§ Items listed in a dataset

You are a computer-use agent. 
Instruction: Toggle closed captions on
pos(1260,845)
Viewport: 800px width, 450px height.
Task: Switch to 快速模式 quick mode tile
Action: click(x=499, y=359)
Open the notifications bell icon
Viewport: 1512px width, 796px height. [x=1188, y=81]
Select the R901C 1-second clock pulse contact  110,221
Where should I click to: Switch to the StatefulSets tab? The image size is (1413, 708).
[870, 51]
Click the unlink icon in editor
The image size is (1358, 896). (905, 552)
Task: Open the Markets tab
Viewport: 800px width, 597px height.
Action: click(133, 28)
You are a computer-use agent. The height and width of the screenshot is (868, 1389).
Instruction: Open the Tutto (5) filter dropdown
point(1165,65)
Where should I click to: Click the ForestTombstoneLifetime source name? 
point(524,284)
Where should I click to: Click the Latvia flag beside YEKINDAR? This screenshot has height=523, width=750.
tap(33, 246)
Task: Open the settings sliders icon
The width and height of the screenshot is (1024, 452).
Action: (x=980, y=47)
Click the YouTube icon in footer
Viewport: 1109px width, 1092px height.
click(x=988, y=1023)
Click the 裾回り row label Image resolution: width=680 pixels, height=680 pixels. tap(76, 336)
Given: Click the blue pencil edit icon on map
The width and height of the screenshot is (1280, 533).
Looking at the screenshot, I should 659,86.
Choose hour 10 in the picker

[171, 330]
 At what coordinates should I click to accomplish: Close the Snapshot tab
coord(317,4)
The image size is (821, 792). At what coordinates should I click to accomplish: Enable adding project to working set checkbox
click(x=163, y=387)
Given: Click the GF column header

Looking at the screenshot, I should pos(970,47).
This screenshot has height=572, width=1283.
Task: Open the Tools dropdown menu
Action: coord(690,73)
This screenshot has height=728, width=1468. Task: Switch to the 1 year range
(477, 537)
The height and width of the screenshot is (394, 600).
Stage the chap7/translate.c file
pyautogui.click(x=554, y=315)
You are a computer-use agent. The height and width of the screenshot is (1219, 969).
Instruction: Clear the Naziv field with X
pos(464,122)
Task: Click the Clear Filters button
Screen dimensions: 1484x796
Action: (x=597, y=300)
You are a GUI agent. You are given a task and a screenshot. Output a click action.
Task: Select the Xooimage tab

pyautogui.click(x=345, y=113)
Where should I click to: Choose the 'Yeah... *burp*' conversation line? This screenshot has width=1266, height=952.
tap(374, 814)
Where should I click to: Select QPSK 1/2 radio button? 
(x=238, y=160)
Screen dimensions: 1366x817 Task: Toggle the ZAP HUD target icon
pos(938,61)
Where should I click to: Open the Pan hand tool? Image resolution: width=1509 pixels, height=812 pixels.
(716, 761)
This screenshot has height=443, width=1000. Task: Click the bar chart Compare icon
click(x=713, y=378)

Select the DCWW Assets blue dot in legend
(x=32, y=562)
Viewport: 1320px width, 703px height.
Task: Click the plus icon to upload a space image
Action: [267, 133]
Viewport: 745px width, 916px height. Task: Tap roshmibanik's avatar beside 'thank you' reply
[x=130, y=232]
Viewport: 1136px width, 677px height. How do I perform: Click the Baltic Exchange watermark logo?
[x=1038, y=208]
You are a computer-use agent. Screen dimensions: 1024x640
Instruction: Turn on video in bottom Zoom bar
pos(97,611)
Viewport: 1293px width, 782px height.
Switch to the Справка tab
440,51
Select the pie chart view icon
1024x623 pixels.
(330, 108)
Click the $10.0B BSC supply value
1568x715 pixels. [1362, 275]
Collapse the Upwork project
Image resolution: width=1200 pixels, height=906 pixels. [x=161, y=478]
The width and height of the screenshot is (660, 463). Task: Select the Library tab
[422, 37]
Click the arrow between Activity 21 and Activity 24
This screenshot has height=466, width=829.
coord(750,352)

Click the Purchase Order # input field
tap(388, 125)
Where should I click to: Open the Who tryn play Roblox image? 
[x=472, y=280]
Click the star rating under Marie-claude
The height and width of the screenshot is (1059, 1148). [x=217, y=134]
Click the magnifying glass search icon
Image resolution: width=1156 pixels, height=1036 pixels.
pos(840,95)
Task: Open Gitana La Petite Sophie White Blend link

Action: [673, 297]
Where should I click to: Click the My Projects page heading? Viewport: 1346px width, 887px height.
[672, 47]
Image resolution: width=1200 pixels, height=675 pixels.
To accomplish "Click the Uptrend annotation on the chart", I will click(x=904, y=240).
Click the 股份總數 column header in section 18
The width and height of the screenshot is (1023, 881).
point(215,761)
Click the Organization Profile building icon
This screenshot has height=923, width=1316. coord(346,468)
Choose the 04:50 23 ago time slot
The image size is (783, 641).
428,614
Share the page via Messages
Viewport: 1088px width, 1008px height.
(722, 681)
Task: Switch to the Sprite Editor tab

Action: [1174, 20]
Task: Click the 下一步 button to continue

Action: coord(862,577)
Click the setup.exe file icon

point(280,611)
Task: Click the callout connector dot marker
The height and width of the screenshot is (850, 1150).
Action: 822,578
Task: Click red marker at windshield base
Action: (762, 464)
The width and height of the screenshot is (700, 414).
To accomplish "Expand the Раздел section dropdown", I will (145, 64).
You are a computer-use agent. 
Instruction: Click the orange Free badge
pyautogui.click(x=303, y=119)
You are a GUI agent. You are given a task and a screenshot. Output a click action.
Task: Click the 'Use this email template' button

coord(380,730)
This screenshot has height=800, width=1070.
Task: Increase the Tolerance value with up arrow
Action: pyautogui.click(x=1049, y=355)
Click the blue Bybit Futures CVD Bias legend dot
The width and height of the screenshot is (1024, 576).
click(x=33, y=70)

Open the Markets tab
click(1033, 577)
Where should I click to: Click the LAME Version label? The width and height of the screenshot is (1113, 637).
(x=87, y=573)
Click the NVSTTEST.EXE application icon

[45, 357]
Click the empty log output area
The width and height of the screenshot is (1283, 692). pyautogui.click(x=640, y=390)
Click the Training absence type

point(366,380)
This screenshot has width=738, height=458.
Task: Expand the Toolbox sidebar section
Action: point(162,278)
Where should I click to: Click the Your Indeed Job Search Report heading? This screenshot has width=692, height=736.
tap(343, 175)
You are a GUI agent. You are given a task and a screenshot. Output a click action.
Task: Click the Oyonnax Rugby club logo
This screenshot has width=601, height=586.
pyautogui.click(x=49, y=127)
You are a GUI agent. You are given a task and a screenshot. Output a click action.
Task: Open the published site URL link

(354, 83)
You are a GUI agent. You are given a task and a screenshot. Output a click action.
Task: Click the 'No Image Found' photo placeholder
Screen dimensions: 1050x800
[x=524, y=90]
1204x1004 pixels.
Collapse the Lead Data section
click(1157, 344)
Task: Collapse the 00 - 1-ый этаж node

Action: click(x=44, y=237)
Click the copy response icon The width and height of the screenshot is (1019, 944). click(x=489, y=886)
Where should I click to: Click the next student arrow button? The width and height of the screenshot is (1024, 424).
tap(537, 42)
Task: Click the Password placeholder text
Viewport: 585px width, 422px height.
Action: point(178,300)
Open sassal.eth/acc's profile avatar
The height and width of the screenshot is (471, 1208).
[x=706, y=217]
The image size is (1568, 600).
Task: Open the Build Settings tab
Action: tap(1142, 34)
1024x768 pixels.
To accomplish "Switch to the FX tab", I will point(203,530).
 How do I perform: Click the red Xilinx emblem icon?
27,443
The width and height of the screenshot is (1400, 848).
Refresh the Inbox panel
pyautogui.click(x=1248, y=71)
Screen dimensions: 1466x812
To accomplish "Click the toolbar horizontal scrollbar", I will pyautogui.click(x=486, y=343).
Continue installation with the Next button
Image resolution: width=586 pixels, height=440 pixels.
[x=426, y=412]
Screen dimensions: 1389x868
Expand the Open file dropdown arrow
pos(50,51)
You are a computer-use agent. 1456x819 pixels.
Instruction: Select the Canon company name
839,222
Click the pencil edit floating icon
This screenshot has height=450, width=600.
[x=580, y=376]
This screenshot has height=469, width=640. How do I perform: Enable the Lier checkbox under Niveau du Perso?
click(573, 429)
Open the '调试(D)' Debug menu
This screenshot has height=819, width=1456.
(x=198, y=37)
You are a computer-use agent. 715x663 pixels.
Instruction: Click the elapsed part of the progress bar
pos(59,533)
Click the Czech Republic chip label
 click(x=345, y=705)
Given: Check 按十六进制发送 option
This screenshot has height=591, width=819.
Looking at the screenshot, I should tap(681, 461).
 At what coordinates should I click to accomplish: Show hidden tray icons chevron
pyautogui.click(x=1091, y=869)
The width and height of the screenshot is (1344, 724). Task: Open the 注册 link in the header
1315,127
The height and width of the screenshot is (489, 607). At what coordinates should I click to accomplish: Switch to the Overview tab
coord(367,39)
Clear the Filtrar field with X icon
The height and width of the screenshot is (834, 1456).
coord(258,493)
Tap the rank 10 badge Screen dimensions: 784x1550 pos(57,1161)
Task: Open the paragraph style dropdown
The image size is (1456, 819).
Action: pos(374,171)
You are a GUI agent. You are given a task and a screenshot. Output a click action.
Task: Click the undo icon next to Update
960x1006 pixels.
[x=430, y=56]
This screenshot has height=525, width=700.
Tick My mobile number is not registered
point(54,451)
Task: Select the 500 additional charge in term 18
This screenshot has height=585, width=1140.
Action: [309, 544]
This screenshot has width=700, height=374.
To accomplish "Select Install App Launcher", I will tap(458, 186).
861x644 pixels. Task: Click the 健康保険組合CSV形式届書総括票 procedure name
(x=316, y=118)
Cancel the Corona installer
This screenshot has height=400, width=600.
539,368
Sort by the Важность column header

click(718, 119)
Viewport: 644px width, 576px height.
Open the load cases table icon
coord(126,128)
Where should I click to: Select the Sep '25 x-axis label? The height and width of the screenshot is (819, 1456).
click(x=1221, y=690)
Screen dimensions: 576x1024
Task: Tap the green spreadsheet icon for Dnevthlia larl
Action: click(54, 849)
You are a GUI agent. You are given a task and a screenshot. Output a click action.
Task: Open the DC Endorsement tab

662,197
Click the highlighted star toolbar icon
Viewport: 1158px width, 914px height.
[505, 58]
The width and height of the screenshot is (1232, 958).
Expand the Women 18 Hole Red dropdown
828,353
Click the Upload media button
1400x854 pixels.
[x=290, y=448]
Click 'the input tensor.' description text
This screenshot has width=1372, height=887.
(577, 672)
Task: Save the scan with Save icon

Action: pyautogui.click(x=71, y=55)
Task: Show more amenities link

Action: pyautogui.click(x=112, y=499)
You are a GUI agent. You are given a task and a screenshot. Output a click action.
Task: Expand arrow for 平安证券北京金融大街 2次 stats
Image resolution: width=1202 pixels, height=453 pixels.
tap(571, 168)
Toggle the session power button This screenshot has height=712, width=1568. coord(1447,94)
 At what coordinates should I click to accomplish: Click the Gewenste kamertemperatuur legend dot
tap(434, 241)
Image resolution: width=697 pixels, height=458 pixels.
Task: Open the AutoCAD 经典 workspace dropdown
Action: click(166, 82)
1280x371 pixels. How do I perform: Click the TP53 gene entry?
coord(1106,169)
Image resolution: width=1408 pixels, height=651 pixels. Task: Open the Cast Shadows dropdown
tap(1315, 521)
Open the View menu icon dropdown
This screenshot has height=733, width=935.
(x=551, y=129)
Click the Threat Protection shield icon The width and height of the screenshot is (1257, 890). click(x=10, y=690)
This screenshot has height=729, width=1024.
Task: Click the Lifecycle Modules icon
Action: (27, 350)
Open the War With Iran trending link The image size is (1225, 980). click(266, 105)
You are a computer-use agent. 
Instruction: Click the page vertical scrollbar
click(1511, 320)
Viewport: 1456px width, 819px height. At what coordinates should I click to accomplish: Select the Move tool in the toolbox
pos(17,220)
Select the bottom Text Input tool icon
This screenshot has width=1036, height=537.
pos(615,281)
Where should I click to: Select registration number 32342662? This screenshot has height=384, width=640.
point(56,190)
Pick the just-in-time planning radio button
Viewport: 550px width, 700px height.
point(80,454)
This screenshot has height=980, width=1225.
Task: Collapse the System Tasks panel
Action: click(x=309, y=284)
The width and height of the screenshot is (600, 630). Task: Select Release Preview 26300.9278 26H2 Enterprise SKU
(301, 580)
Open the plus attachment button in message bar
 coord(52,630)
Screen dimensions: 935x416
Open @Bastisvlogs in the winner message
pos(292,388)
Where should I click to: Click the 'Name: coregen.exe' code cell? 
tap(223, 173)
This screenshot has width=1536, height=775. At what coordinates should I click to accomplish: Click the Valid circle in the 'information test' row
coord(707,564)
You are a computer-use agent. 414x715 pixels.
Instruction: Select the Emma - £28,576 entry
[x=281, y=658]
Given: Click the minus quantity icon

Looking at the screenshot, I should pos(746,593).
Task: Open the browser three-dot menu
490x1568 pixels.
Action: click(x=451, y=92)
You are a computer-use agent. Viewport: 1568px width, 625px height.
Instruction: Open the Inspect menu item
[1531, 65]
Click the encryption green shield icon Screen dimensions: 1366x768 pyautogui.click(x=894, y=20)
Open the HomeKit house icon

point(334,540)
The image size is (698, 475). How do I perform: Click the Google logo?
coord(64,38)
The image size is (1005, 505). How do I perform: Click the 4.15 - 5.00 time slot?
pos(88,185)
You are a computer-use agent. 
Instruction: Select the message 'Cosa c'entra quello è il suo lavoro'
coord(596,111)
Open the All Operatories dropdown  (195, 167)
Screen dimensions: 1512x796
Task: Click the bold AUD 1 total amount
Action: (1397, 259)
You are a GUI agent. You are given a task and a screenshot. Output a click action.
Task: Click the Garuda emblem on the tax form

§ What the task asks
When a line in the data holds the word "placeholder", show that line.

§ Exercise result
Task: Click the 'No Image Found' photo placeholder
Task: Click the Password placeholder text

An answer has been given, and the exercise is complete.